In 1975, the currency situation in the Central African States was defined by the recent creation of the
Central African CFA franc (XAF), which had formally come into existence just a few years earlier in 1973. This currency was issued by the
Bank of the Central African States (BEAC), established in 1972 to serve the newly formed monetary union of five nations: Cameroon, the Central African Republic, Chad, the Republic of the Congo, and Gabon. The CFA franc itself was a long-standing colonial-era currency, but the 1970s reforms marked a significant shift towards regional monetary sovereignty, even while maintaining a guaranteed fixed parity and convertibility with the French franc.
The core mechanism of the currency was its
fixed exchange rate and
operating principles. The XAF was pegged at 1 French franc = 50 CFA francs, a rate that provided remarkable stability but also tied the region's monetary policy directly to France. To guarantee this convertibility, the member states were required to deposit
50% of their foreign exchange reserves into a special "operations account" held at the French Treasury. This arrangement ensured financial credibility and low inflation for the member states but also represented a substantial limitation on their independent economic policymaking and a continuation of a strong post-colonial financial link with France.

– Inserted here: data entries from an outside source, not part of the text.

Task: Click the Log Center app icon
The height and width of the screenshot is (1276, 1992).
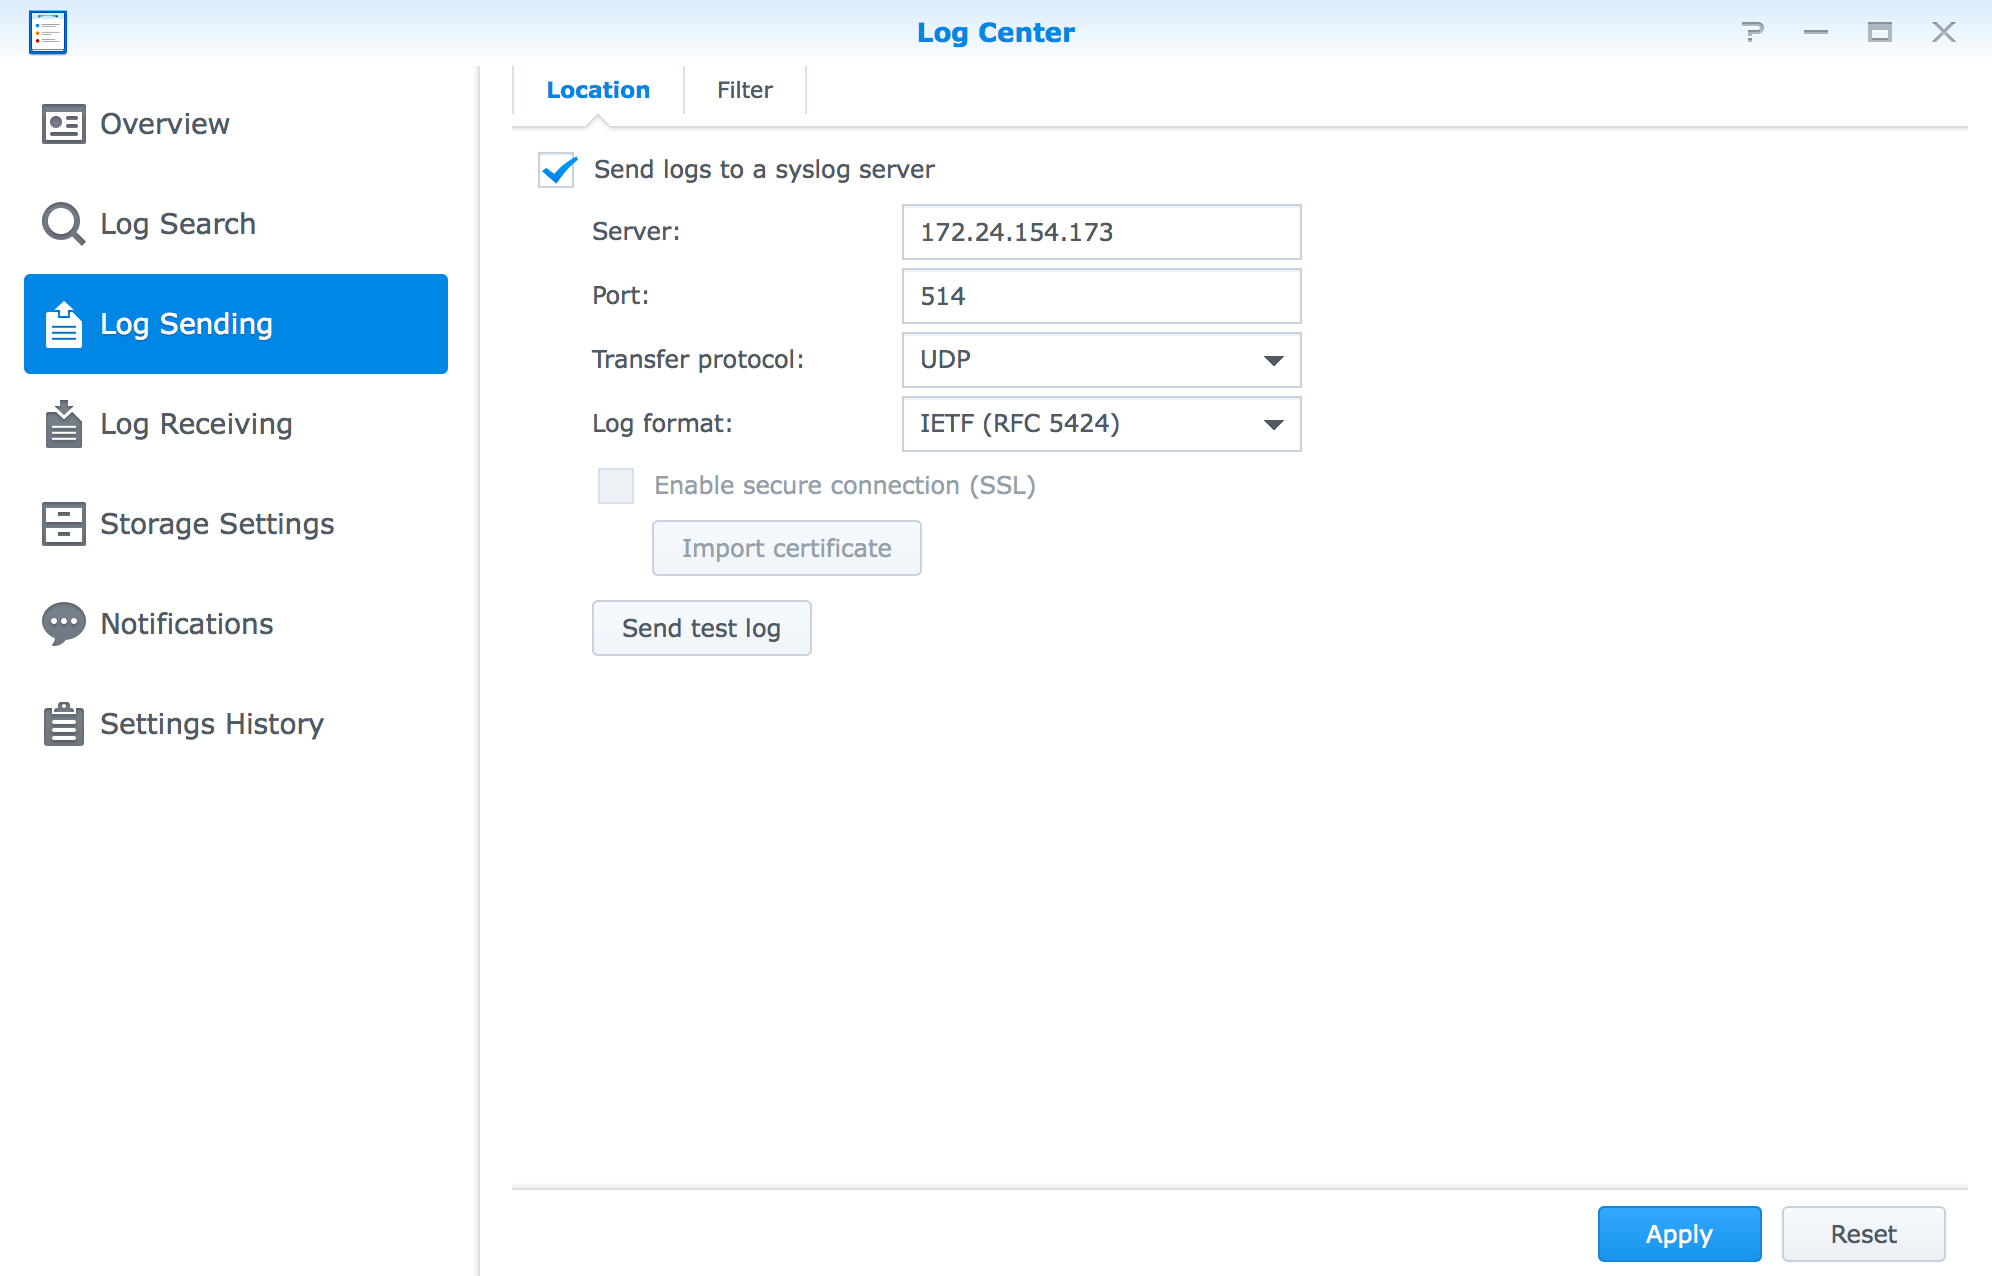Action: 48,32
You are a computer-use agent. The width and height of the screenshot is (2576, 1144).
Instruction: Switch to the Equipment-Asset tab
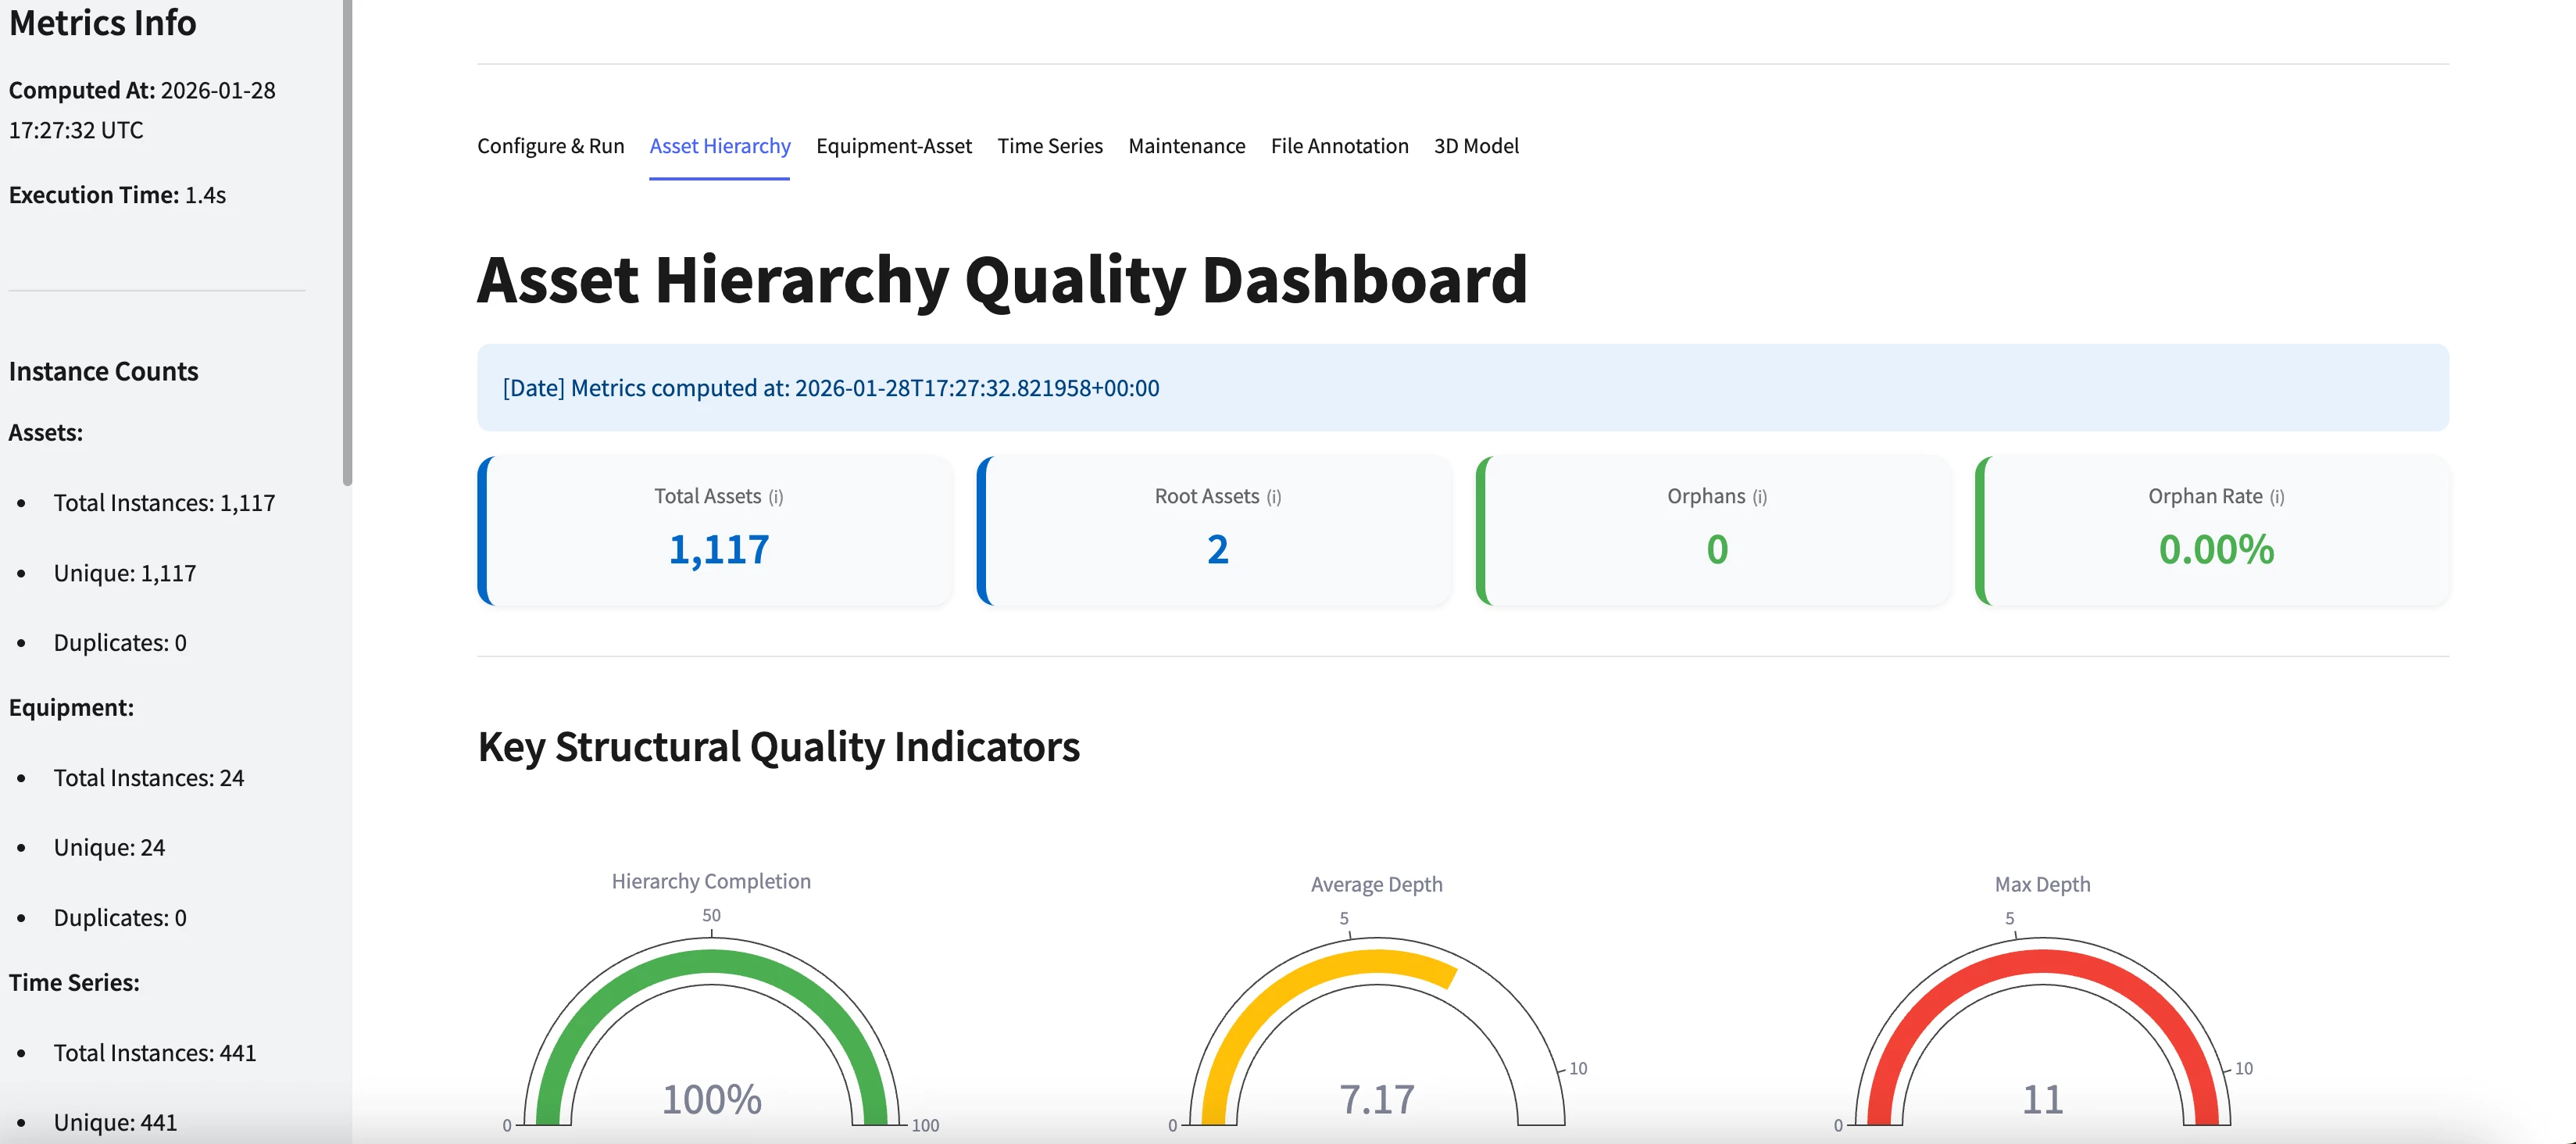click(893, 146)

The context of 1975 was one of
consolidation and early challenge. The new BEAC was still establishing its operational norms, and the member states, all resource-rich but economically diverse, were navigating the first global oil shock and fluctuating commodity prices. The currency union aimed to foster economic integration and stability, yet it also inherently limited individual countries' ability to devalue their currency to gain trade competitiveness or respond to asymmetric economic shocks. Thus, the 1975 currency situation was a foundational period for a system that promised regional monetary stability at the cost of significant external dependency and pooled sovereignty.